_Work to be completed:_ Scan the entries below. List each line with "computer".

Dataset entries

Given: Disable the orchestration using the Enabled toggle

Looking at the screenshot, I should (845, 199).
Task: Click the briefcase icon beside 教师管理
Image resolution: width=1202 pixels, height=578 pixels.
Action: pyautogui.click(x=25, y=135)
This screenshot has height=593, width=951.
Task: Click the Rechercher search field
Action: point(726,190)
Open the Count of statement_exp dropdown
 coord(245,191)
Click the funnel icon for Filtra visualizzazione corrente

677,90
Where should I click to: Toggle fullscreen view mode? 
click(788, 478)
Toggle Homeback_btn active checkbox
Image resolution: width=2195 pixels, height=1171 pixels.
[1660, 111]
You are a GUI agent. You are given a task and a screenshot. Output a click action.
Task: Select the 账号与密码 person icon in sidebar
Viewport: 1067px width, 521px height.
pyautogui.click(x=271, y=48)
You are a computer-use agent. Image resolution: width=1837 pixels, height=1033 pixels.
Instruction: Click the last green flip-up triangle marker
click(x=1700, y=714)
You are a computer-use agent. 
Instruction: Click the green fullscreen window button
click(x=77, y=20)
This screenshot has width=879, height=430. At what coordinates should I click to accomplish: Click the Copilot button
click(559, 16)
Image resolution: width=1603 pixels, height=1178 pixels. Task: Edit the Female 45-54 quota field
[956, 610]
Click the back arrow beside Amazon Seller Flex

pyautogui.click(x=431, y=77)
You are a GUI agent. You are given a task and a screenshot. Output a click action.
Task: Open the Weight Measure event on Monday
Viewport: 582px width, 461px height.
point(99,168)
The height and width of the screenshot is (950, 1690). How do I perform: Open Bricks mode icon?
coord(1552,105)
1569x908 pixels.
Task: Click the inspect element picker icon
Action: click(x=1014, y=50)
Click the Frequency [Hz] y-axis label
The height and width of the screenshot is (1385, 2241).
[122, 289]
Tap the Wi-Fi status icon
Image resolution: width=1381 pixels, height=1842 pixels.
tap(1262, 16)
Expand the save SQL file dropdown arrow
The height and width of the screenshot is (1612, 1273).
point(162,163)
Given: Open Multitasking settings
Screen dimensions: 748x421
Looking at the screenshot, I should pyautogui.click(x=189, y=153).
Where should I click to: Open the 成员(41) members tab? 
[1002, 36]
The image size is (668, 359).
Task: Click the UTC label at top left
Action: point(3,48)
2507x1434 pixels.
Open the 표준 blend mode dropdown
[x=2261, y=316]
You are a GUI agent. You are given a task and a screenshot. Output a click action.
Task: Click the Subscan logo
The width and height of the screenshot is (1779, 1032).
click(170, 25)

_Task solution:_
You are a computer-use agent. Image resolution: width=1837 pixels, height=1033 pixels.
You are a computer-use agent. 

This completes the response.